> [WHAT TO PRODUCE]: Without any pictures, print the lines below from the one that has "Open the MB/s unit dropdown" through the one that has "The height and", exactly and nothing else.

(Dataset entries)
:::::
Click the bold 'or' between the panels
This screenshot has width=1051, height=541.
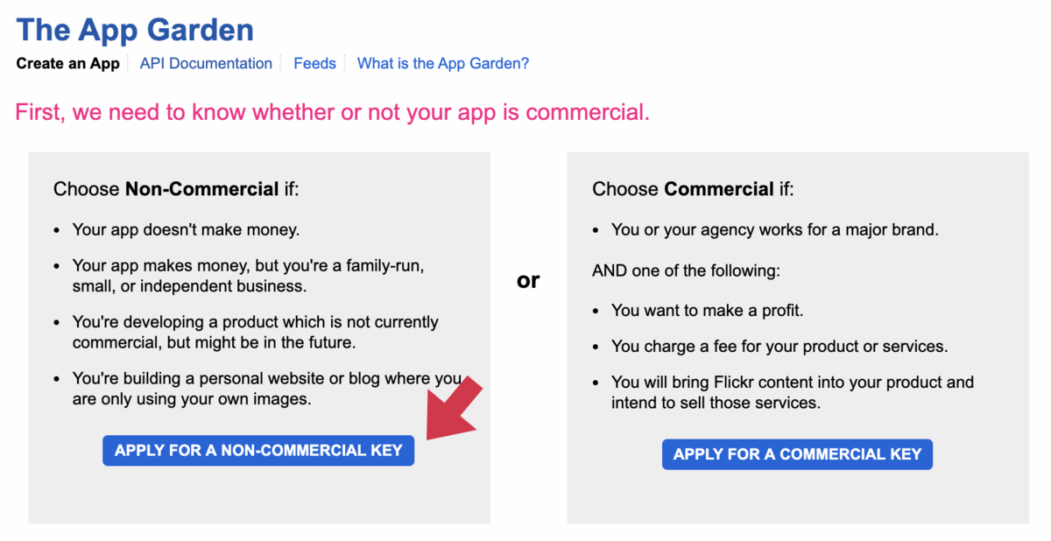[x=528, y=281]
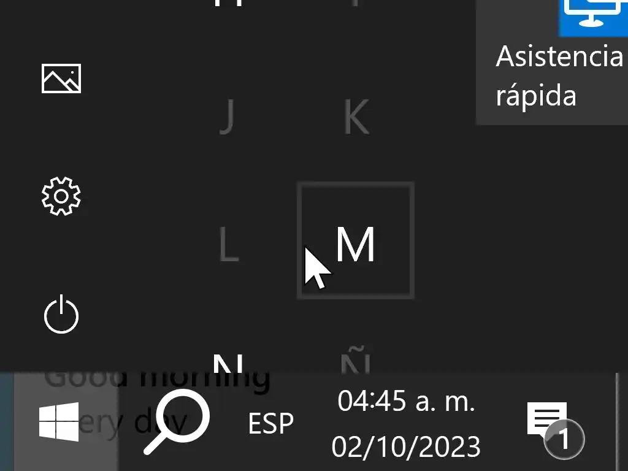
Task: Jump to letter M in app list
Action: coord(356,240)
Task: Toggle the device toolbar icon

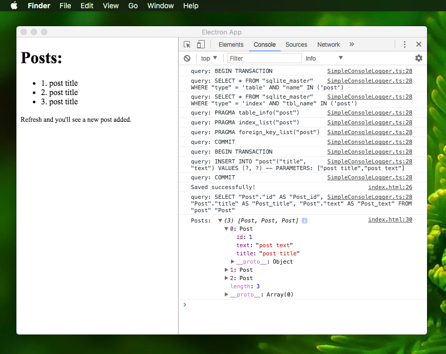Action: [x=200, y=44]
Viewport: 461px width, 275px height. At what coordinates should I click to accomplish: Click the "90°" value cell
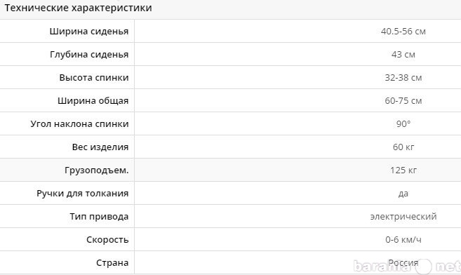[x=403, y=123]
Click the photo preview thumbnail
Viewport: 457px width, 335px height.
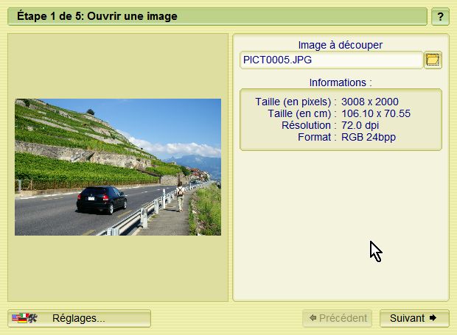pyautogui.click(x=118, y=167)
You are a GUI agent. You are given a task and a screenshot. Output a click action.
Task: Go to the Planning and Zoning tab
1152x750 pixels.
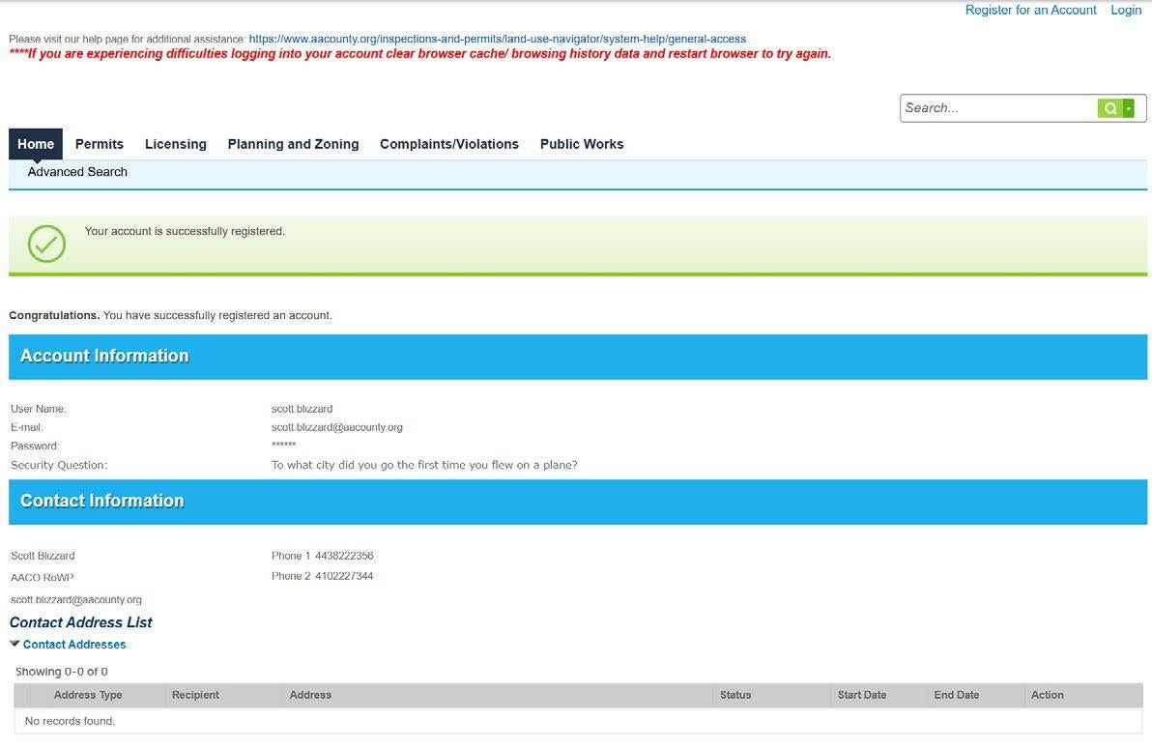[293, 144]
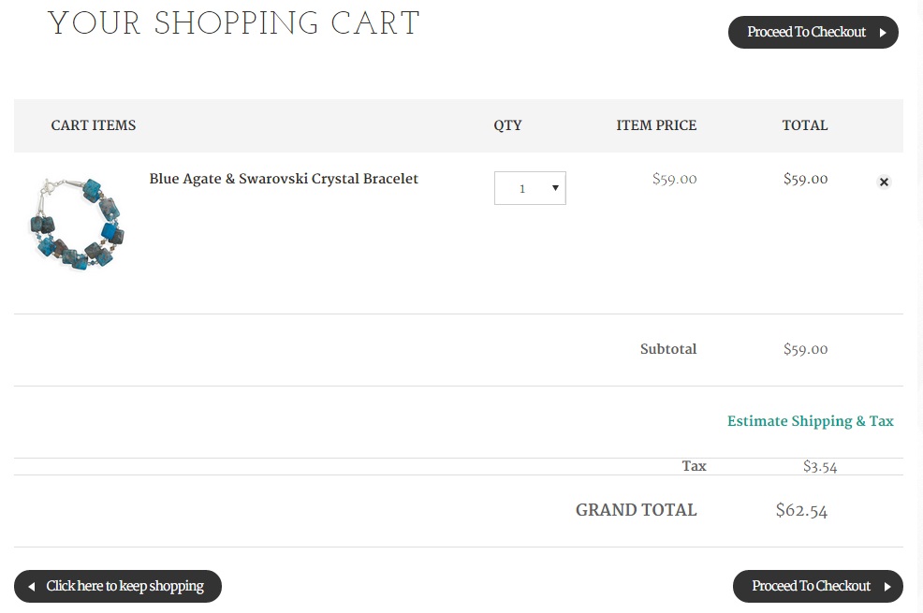Image resolution: width=923 pixels, height=613 pixels.
Task: Click the Your Shopping Cart heading
Action: 234,24
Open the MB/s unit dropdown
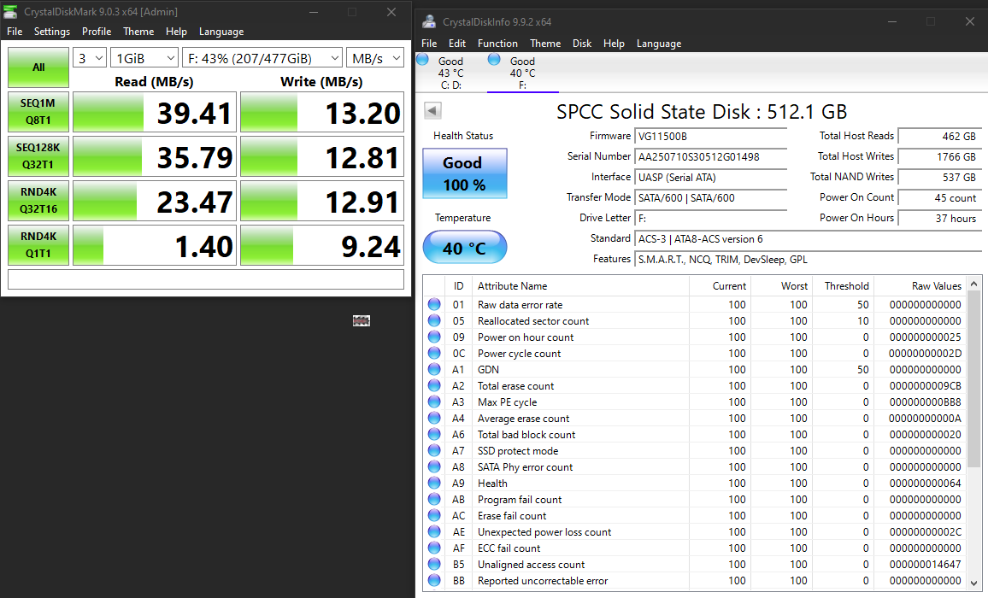988x598 pixels. [x=375, y=58]
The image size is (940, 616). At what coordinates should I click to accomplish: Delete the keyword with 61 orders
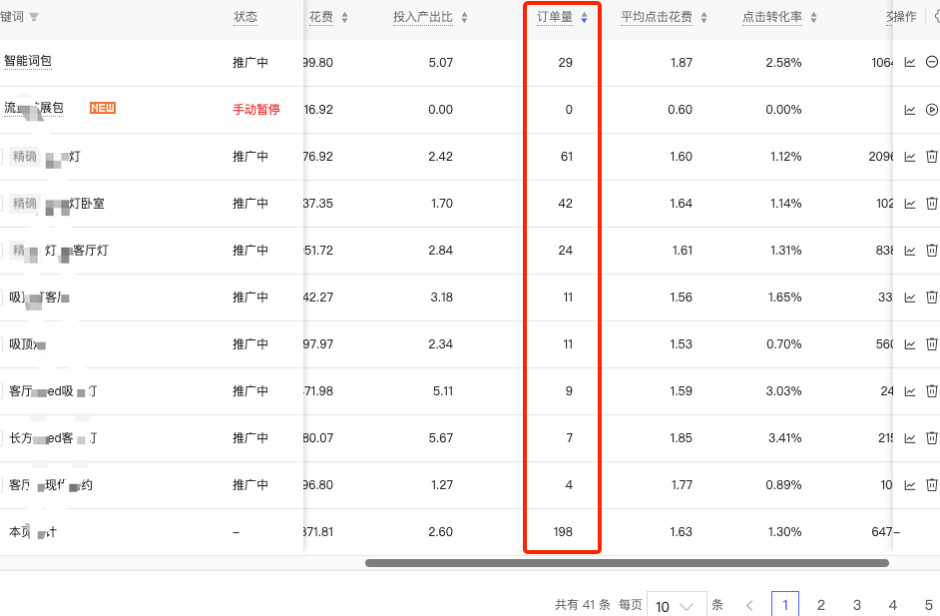[x=931, y=157]
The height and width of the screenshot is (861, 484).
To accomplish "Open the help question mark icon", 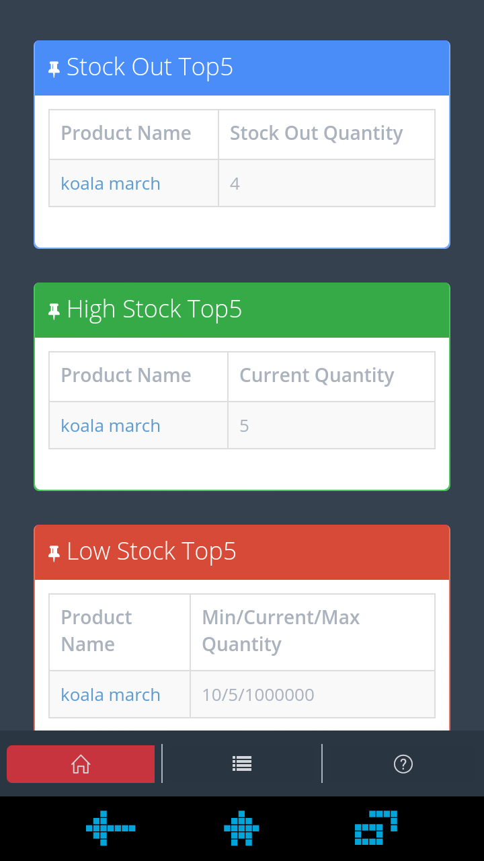I will point(403,764).
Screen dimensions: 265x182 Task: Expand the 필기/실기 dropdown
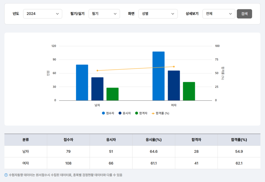coord(104,14)
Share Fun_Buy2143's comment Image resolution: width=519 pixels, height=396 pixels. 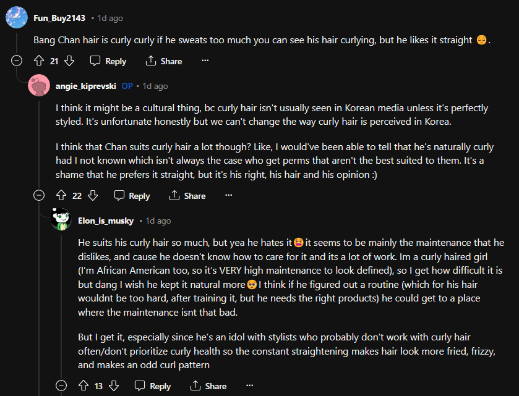(x=163, y=61)
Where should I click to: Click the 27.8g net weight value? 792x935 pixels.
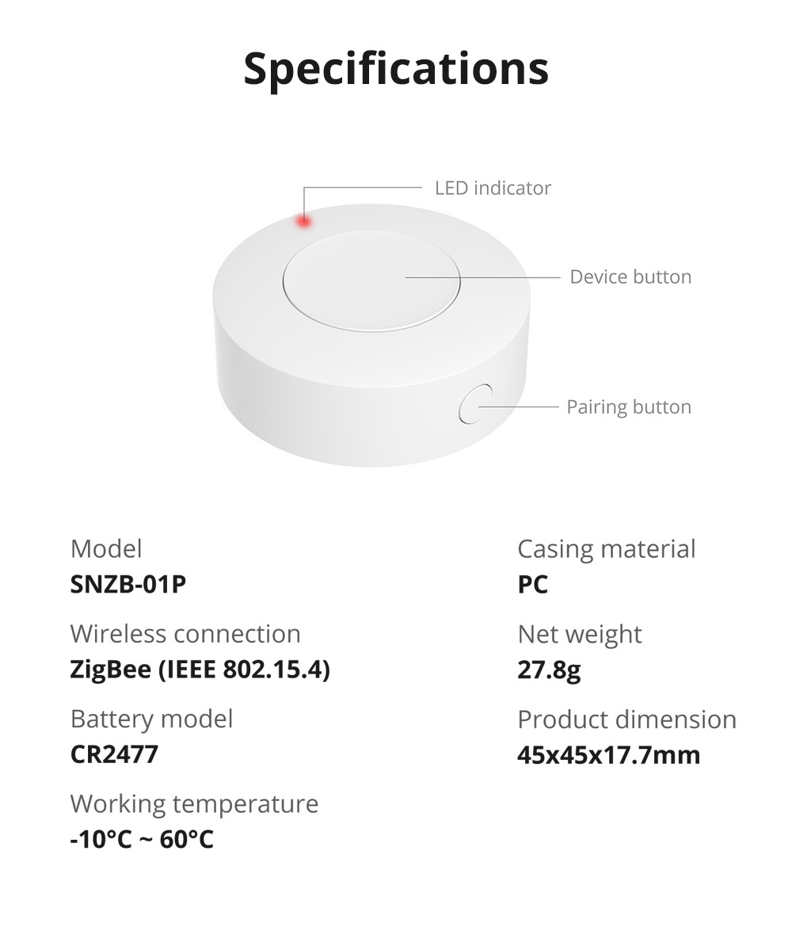(549, 670)

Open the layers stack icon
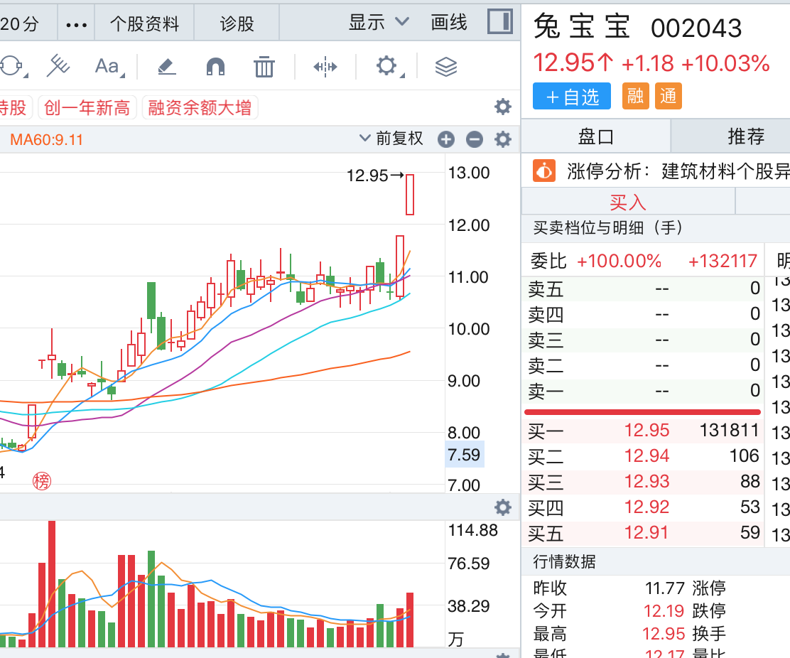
:::::
> [FINISHED TASK]:
Open the MB/s unit dropdown
988x598 pixels. [x=375, y=58]
The image size is (940, 616). At what coordinates should I click to accomplish: Delete the keyword with 61 orders
[x=931, y=157]
The height and width of the screenshot is (861, 484).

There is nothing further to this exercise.